*** Listed records Section Begins ***

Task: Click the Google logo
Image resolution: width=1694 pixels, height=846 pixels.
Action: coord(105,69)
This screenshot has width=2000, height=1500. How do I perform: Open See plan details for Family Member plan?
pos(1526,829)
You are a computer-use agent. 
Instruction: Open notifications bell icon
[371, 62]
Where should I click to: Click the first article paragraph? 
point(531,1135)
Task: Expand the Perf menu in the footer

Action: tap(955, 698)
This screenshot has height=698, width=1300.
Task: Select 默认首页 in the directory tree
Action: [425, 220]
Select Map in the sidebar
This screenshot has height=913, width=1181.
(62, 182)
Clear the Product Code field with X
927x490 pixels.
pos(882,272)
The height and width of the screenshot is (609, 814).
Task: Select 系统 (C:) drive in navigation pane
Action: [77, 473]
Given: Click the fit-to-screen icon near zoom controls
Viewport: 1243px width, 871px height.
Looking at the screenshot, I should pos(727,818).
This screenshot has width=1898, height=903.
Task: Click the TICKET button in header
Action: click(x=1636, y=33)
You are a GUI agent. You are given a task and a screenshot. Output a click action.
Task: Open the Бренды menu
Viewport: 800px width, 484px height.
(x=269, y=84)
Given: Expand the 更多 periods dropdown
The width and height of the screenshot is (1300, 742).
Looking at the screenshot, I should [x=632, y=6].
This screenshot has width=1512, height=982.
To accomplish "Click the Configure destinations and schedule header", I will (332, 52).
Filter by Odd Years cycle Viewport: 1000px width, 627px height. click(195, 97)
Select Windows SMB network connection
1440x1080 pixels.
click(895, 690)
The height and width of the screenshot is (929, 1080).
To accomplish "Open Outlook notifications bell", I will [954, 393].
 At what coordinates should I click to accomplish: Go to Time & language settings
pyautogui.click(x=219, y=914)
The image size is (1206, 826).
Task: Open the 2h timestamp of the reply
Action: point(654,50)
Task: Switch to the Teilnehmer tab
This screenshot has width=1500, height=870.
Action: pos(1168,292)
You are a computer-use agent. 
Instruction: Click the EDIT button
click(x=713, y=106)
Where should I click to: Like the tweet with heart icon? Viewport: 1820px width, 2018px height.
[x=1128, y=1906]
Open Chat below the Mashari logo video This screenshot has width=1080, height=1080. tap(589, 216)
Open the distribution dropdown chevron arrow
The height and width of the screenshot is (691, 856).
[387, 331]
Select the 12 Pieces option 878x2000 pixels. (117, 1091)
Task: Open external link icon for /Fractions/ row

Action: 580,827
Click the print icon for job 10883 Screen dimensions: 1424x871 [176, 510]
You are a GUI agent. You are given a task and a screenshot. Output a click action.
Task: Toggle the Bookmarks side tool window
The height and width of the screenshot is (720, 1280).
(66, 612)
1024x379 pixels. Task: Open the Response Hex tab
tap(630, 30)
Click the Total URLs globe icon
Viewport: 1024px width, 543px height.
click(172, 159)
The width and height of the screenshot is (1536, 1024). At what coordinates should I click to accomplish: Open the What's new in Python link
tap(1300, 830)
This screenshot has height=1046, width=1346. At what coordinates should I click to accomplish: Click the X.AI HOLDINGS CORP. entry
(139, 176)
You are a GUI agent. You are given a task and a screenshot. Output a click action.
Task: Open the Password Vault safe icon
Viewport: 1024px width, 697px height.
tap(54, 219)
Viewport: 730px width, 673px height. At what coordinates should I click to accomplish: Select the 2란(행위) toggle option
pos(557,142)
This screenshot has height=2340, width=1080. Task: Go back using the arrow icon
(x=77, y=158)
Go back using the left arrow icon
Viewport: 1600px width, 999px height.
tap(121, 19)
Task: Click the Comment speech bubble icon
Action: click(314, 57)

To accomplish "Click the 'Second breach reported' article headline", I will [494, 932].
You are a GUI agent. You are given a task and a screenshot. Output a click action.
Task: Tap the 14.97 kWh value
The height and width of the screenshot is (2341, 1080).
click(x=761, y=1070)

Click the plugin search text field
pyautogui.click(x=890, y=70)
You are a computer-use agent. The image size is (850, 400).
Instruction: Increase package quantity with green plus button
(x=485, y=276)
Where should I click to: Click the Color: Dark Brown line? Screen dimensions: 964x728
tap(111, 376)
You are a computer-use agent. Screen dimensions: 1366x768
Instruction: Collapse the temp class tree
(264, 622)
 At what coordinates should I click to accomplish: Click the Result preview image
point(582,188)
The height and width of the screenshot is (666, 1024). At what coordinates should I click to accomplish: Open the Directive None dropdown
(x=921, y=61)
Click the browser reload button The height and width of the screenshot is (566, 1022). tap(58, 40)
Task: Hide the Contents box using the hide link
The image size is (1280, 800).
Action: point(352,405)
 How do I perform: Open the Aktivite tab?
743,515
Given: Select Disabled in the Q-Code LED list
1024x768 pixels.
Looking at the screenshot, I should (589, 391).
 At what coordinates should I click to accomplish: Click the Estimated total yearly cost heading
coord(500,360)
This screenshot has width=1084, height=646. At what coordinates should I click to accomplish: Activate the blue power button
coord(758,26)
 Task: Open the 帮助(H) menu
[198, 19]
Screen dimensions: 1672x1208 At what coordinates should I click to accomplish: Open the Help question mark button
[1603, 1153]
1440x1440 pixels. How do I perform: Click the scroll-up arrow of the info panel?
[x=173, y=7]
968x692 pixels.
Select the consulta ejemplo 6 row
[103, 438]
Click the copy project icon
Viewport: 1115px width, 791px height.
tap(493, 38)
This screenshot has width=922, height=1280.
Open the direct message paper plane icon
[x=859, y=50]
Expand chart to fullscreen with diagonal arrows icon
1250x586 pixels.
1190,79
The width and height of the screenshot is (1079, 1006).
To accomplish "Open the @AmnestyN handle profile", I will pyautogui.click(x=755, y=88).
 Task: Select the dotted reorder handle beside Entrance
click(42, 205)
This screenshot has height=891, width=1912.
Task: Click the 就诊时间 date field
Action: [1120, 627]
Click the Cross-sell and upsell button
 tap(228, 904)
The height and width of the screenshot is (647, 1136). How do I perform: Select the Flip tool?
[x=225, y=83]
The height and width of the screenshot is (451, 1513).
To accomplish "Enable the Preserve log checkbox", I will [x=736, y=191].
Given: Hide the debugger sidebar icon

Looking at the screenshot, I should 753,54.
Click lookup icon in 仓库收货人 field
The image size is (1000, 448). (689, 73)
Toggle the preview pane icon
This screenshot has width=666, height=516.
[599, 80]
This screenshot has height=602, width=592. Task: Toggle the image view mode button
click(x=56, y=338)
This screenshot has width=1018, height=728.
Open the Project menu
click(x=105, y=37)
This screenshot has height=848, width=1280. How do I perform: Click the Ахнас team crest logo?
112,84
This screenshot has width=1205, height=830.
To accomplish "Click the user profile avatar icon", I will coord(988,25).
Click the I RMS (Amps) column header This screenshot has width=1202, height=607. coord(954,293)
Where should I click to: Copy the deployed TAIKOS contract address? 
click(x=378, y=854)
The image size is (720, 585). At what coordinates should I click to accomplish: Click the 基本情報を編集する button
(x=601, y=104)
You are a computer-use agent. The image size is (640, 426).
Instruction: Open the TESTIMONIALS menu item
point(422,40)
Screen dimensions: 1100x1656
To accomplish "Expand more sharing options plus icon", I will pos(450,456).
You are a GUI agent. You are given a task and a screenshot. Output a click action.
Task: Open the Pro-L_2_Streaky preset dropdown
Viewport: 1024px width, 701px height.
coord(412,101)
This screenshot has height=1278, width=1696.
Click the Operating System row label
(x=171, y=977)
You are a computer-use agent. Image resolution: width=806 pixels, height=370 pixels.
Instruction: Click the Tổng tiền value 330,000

*** Listed records Section Ends ***

The last part of the records is the answer, beginning at the line that holds "Instruction: Open the TESTIMONIALS menu item" and including the final line, repeated exactly.

▸ **Exercise output**:
Instruction: Open the TESTIMONIALS menu item
point(422,40)
Screen dimensions: 1100x1656
To accomplish "Expand more sharing options plus icon", I will pos(450,456).
You are a GUI agent. You are given a task and a screenshot. Output a click action.
Task: Open the Pro-L_2_Streaky preset dropdown
Viewport: 1024px width, 701px height.
coord(412,101)
This screenshot has height=1278, width=1696.
Click the Operating System row label
(x=171, y=977)
You are a computer-use agent. Image resolution: width=806 pixels, height=370 pixels.
Instruction: Click the Tổng tiền value 330,000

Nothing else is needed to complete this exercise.